11. Pandas#

Exercise 11.1.#

In the data folder for this tutorial, you can find a CSV file named ‘nobel.csv’. This file contains information about Nobel laureates. If, for whichever reason, you cannot locate this file, you can download it from the following address: https://edu.nl/3xmbd
First, read in the data using Pandas. Use ‘nobel’ as a name for the data frame.

Next, print a sentence which gives information about the total number of Nobel laureates. Also print a sentence giving information about the number of columns in this data set.

Finally, write some code which prints the names of al the columns.

import pandas as pd
import os

nobel = pd.read_csv(os.path.join('../','Data','nobel.csv'))

print(f'The CSV file contains data about {nobel.shape[0]} Novel laureates.')
print(f'The data set has {nobel.shape[1]} columns:')
for column in nobel.columns:
    print(f'{column}')

Exercise 11.2.#

As was explained, the head() function prints the first five rows of a dataframe. There is a similar finction named tail() which returns the last five rows of a dataframe.

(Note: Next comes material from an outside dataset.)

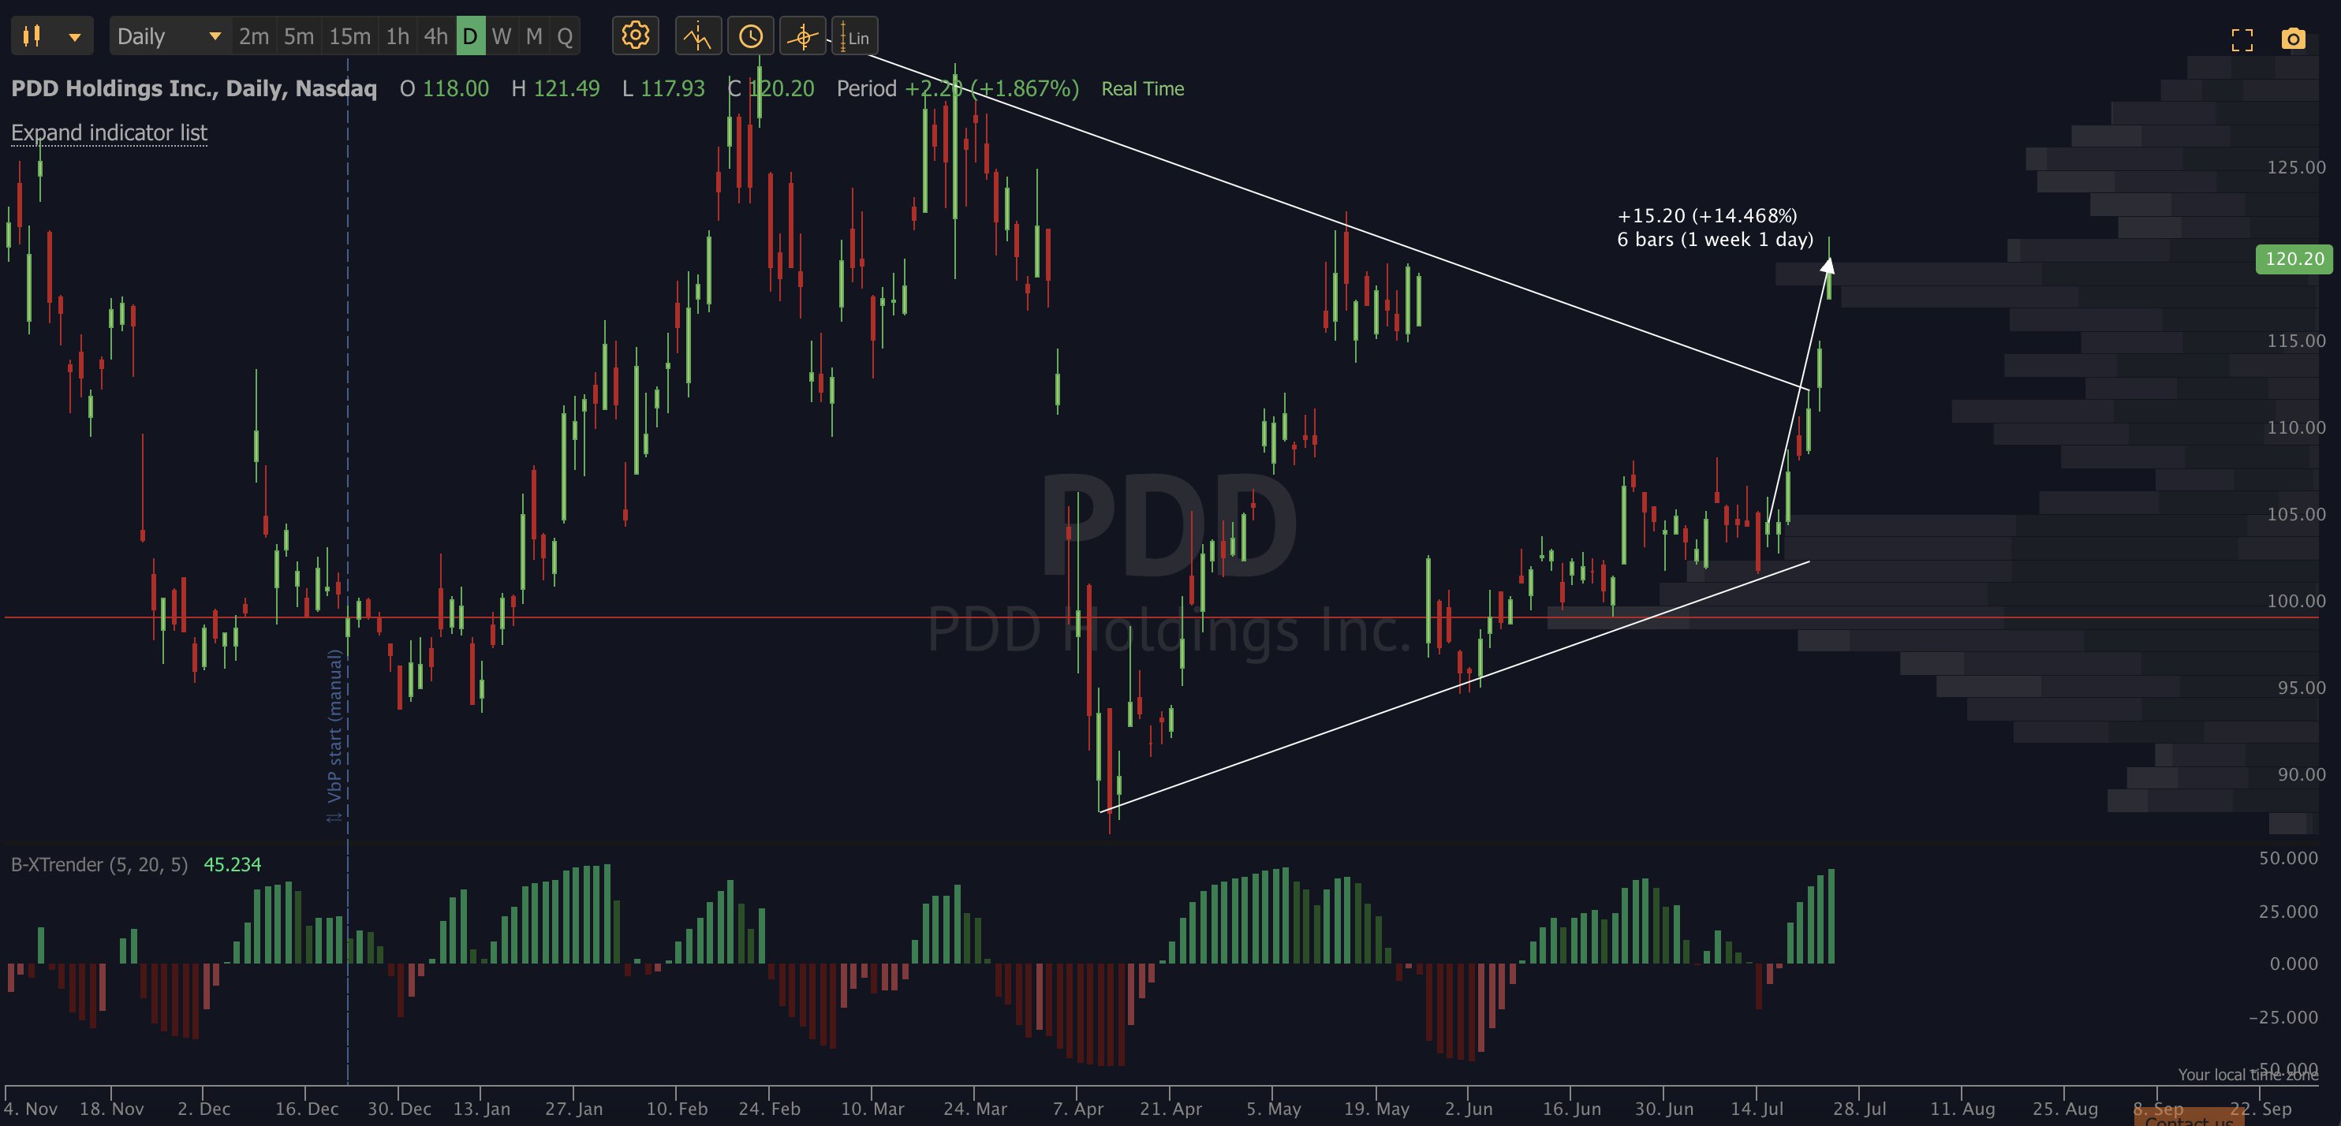Select the crosshair drawing tool icon
Viewport: 2341px width, 1126px height.
point(802,36)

Working with the Nobel laureates data set, try to recreate this functionality using the iloc indexer. In other words, use iloc to print only the first five and only the last five rows. Note that, as is the case for lists, you can work with negative numbers for the indices.

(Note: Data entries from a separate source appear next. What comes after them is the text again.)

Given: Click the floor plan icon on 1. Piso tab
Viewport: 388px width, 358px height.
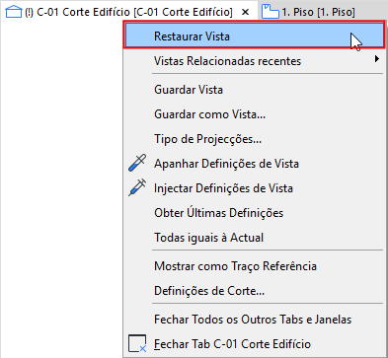Looking at the screenshot, I should 271,12.
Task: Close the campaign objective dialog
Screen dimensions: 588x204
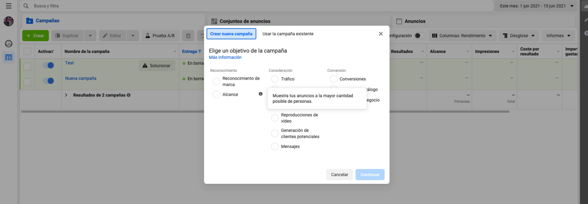Action: pyautogui.click(x=381, y=34)
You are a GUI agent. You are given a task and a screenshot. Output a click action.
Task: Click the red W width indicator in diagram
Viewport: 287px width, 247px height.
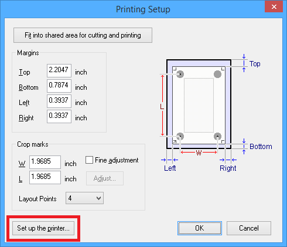tap(199, 153)
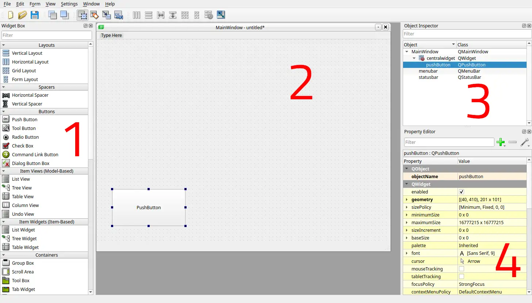Click the Save floppy disk icon

(35, 15)
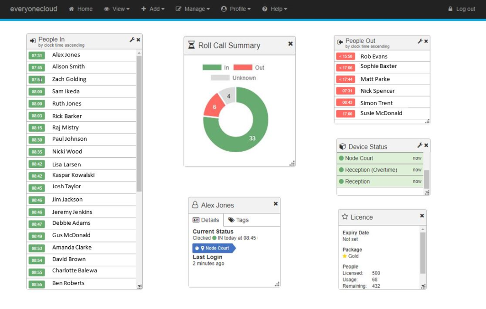Viewport: 486px width, 309px height.
Task: Open the View dropdown menu
Action: click(x=116, y=9)
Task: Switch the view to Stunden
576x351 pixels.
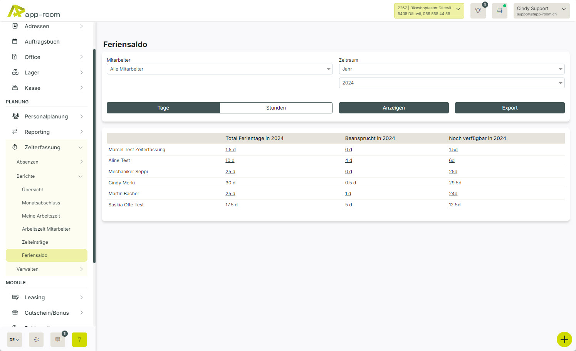Action: (x=276, y=108)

Finally, try to use iloc again to print only the first and the the second column of the last five rows.

# If you have done exercise 11.1. before this, 
# the dataframe 'nobel' may still be in the memory. 
nobel = pd.read_csv(os.path.join('../','Data','nobel.csv'))

print( nobel.iloc[:6])
print( nobel.iloc[-5:])

# An alternatiove solution:
number_rows = nobel.shape[0]
print( nobel.iloc[ number_rows-5: ] )
## The first and the second column of the last five rows
print( nobel.iloc[ number_rows-5: , 0:2]  )

Exercise 11.3.#

Working with the Nobel laureates data set, try to answer the following questions:

  • How many Dutch Nobel laureates have there been so far?

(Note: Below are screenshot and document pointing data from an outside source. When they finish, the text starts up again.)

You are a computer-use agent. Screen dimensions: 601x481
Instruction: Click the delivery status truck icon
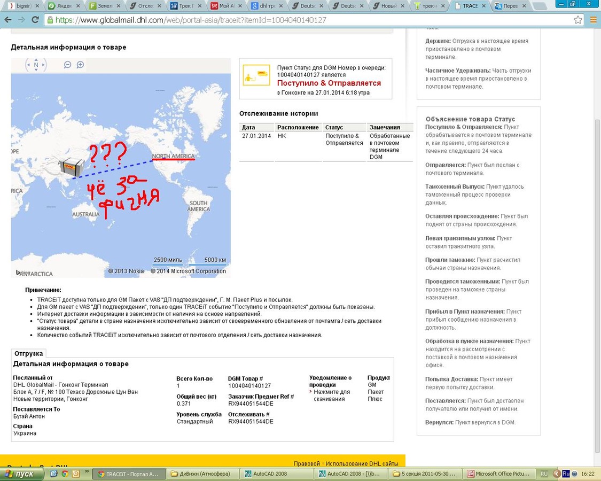pos(256,75)
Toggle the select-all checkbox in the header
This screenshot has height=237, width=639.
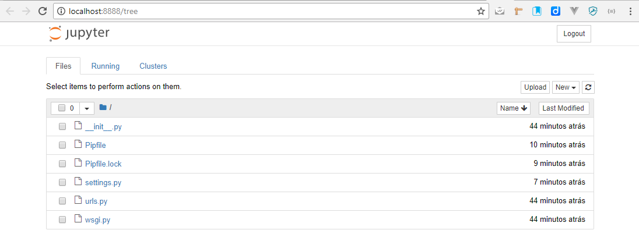click(x=62, y=108)
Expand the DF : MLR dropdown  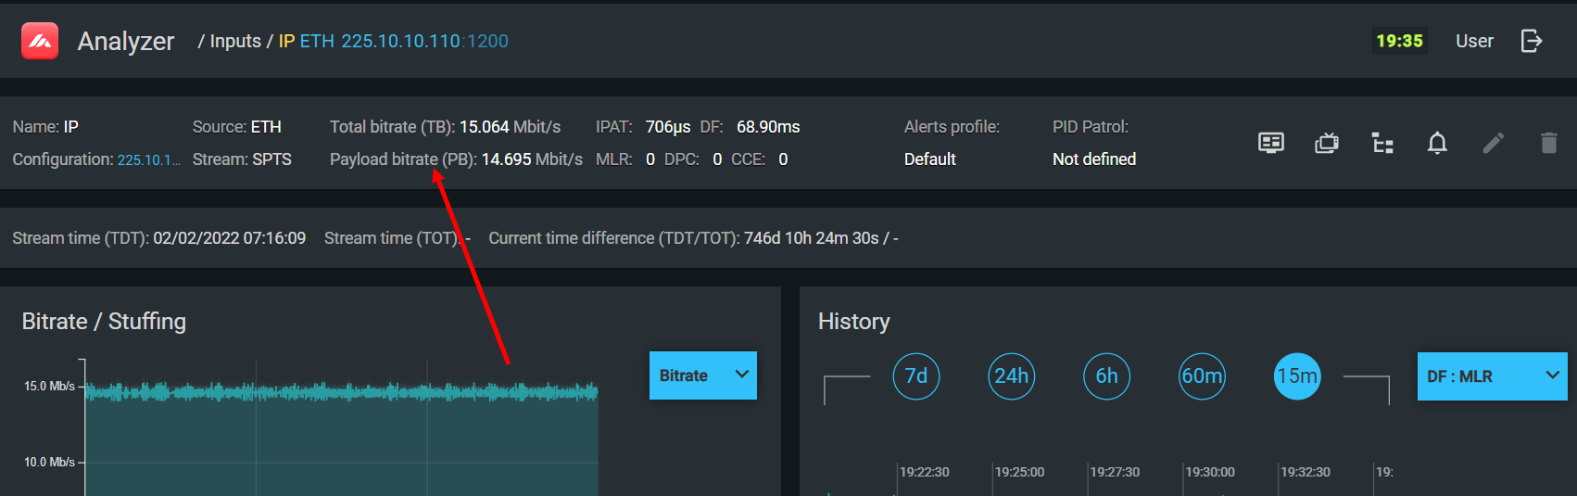click(x=1492, y=376)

  • What are the names of the Nobel laureates from the Netherlands?

  • How many Nobel prizes have been awared after the year 2000 to people born in the Netherlands?

## Number of Dutch nobel laureates
dutch = nobel[ nobel['Birth Country'] == 'Netherlands' ]
print( '\n\nNumber of Dutch Nobel laureates: {}'.format(dutch.shape[0] ) )

for full_name in dutch['Full Name']:
    print(full_name)
    
## Prices awarded after 2000
after_2000 = dutch[ dutch['Year'] > 2000 ]
print( '\n\nNumber of Dutch Nobel laureates after 2000: {}'.format(after_2000.shape[0] ) )

Exercise 11.4.#

How many female Nobel laureates are there in this data set? Print a list containing, their names, the category of the award, and the year in which the prize was awarded.

## Number of Female nobel laureates
female = nobel[ nobel['Sex'] == 'Female' ]
print( '\n\nNumber of female Nobel laureates: {}'.format(female.shape[0] ) , end = '\n\n')

for index, row in female.iterrows():
    print( f'Name: {row["Full Name"]}' )
    print( f'Category: {row["Category"]}' )
    print( f'Year: {row["Year"]}' , end='\n\n')

Exercise 11.5.#

Who was the youngest person ever to receive the Nobel Prize? Who was the oldest person?

Tip: Create a new column called ‘Age’, in which the year in which the prize was awarded is subtracted from the year of birth. A difficulty here is that we have the full date of birth, and not only the year. The year of birth can be extracted from the date of birth using the following code:

nobel['Birth Year'] = pd.to_datetime(nobel['Birth Date']).dt.year

# extract the year of birth from the birth date
nobel['Birth Year'] = pd.to_datetime(nobel['Birth Date']).dt.year

# calculate age by subtracting birth year from year of nobel prize 
nobel['Age'] = nobel['Year'] - nobel['Birth Year']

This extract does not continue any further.